Advanced Model and RF-CMOS Design of the Boot-Strapped Inductor

This paper reports a new advanced design of the active circuit named boot-strapped inductor (BSI), which realizes an equivalent inductor with an high quality factor (Q). In particular, a new small-signal circuit model is proposed for an accurate design at high frequency in a modern RF CMOS process, also by taking into account the issues of an algorithmic and low-power consumption circuit design. A case study for 13-GHz low-power applications by using a standard for 90 nm CMOS process is reported. The BSI provides an equivalent inductance close to 1.6 nH with an associated quality factor Q close to 200.
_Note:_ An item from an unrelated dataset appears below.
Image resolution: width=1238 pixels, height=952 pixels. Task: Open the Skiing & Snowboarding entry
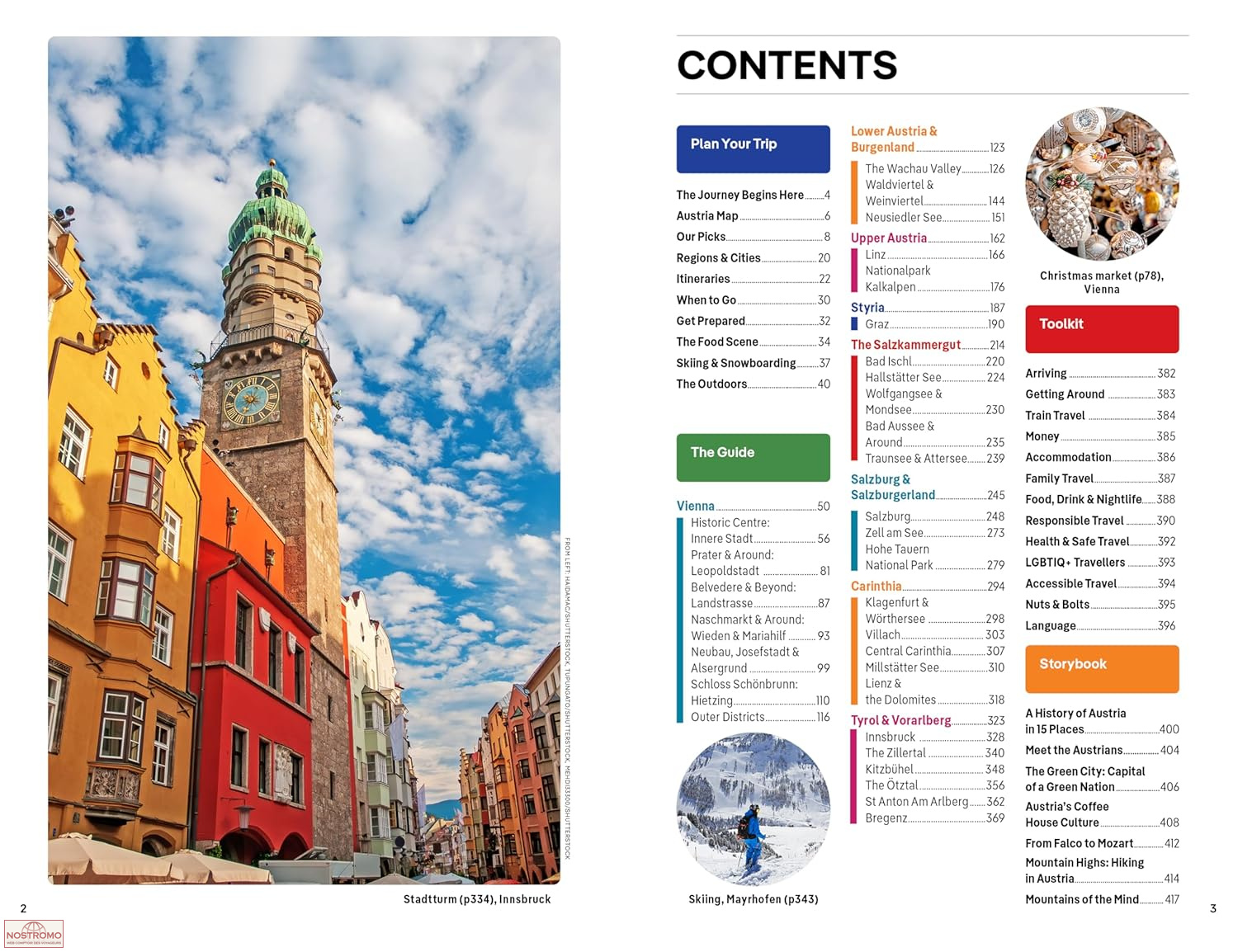click(x=735, y=363)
Wearable System-on-a-Chip Radiometer for Remote Temperature Sensing and its Application to the Safeguard of Emergency Operators

The remote sensing and the detection of events that may represent a danger for human beings have become more and more important thanks to the latest advances of the technology. A microwave radiometer is a sensor capable to detect a fire or an abnormal increase of the internal temperature of the human body (hyperthermia), or an onset of a cancer, or even meteorological phenomena (forest fires, pollution release, ice formation on road pavement). In this paper, the overview of a wearable low-cost low-power system-on-a-chip (SoaC) 13 GHz passive microwave radiometer in CMOS 90 nm technology is presented. In particular, we focused on its application to the fire detection for civil safeguard. In detail, this sensor has been thought to be inserted into the fireman jacket in order to help the fireman in the detection of a hidden fire behind a door or a wall. The simulation results obtained by Ptolemy system simulation have confirmed the feasibility of such a SoaC microwave radiometer in a low-cost standard silicon technology for temperature remote sensing and, in particular, for its application to the safeguard of emergency operators.
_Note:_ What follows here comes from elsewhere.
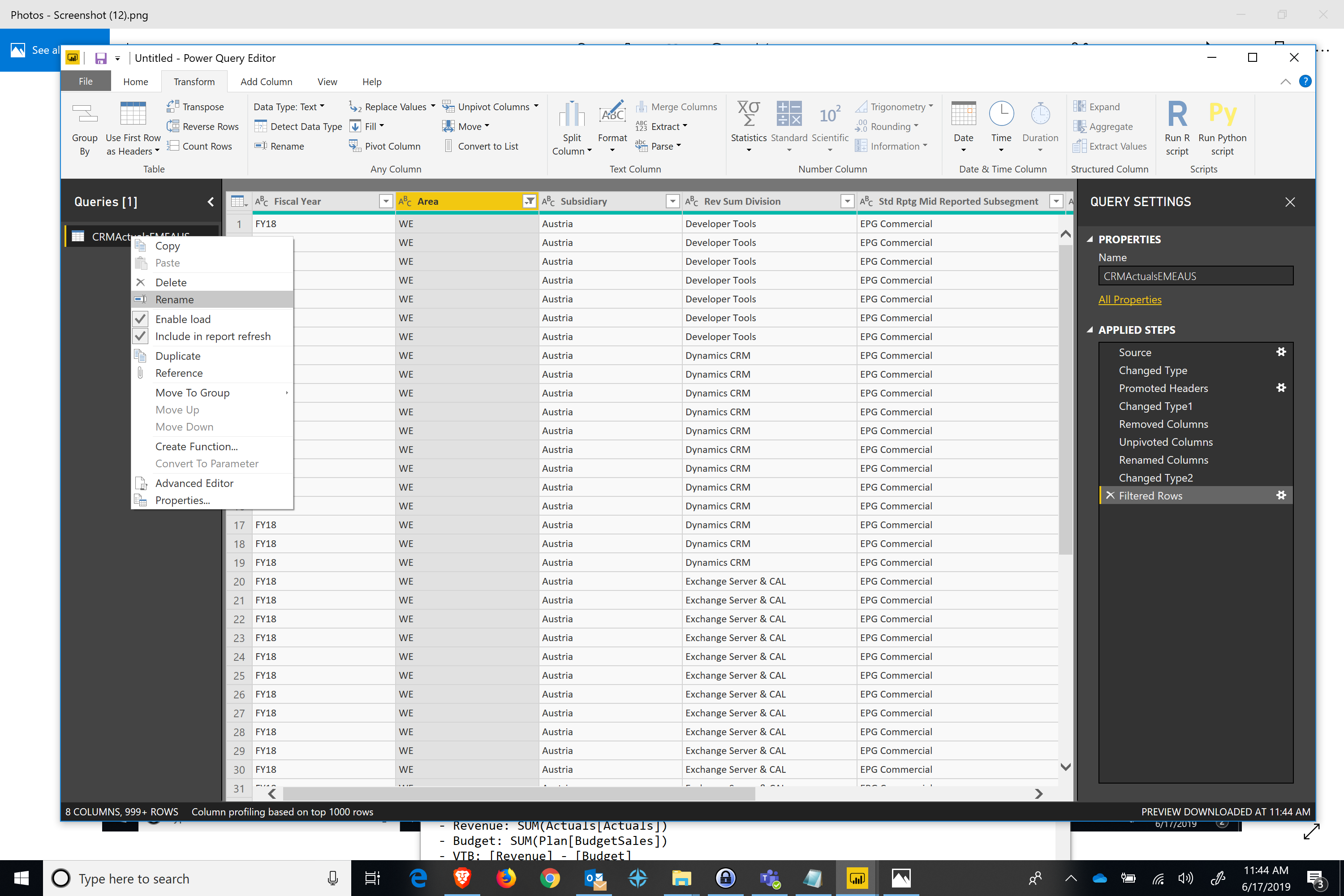1344x896 pixels.
Task: Expand Std Rptg Mid Reported Subsegment dropdown
Action: tap(1056, 201)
Feasibility study and design of a low-cost system-on-a-chip microwave radiometer on silicon

A detailed system analysis of a novel low-cost system-on-a-chip (SoaC) passive microwave radiometer on silicon for civil and environmental safeguard applications is presented. Particularly, this paper focuses the opportunities offered by the latest advances silicon technology for realizing innovative integrated radiometer for temperature remote sensing and its application to the forest fire prevention. An accurate feasibility study of a SoaC radiometer on a standard CMOS process for the 13 GHz frequency range is reported. The potential of such a low-cost solution has been confirmed by the system analysis carried out by means of Ptolemy simulations.
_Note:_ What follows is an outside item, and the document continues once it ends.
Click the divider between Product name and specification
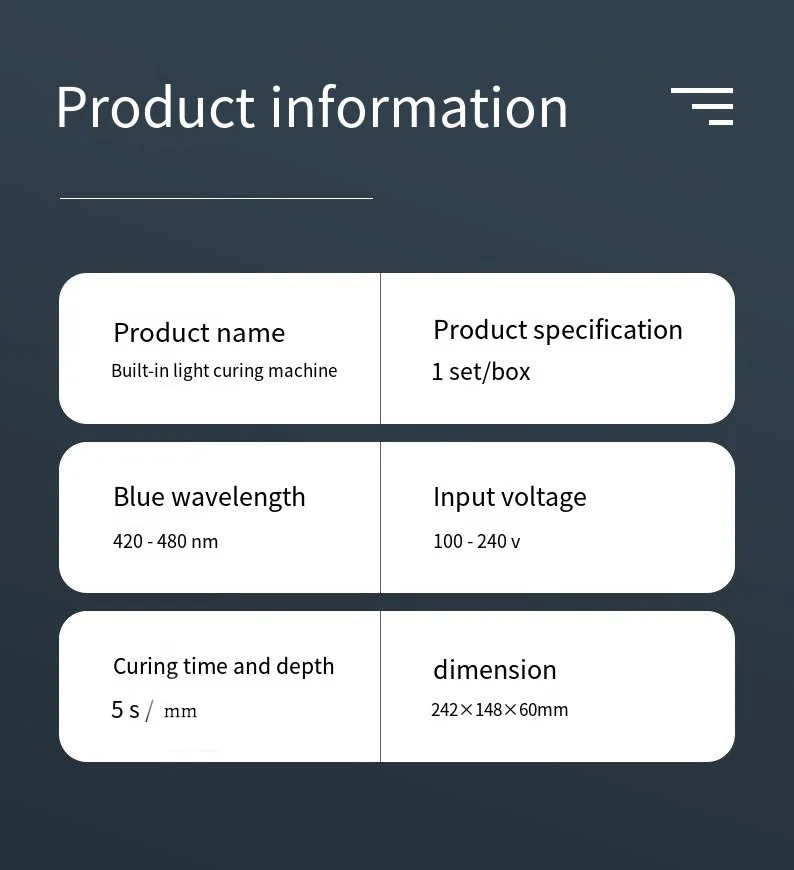click(x=380, y=348)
Millimeter-wave high-Q CMOS active inductor

This paper presents a novel low-power high-Q active inductor, which exploits only an integrated transformer and a MOSFET in common drain configuration. The operating principle is explained and the equivalent input impedance is derived. The case study for millimeter-waves low-power applications has been implemented by using a standard 90-nm CMOS process. The active inductor provides an equivalent inductance close to 1.3 nH with an associated quality factor (Q) close to 250 at 34.6 GHz, with a power consumption of 354 µW and 500-mV supply voltage.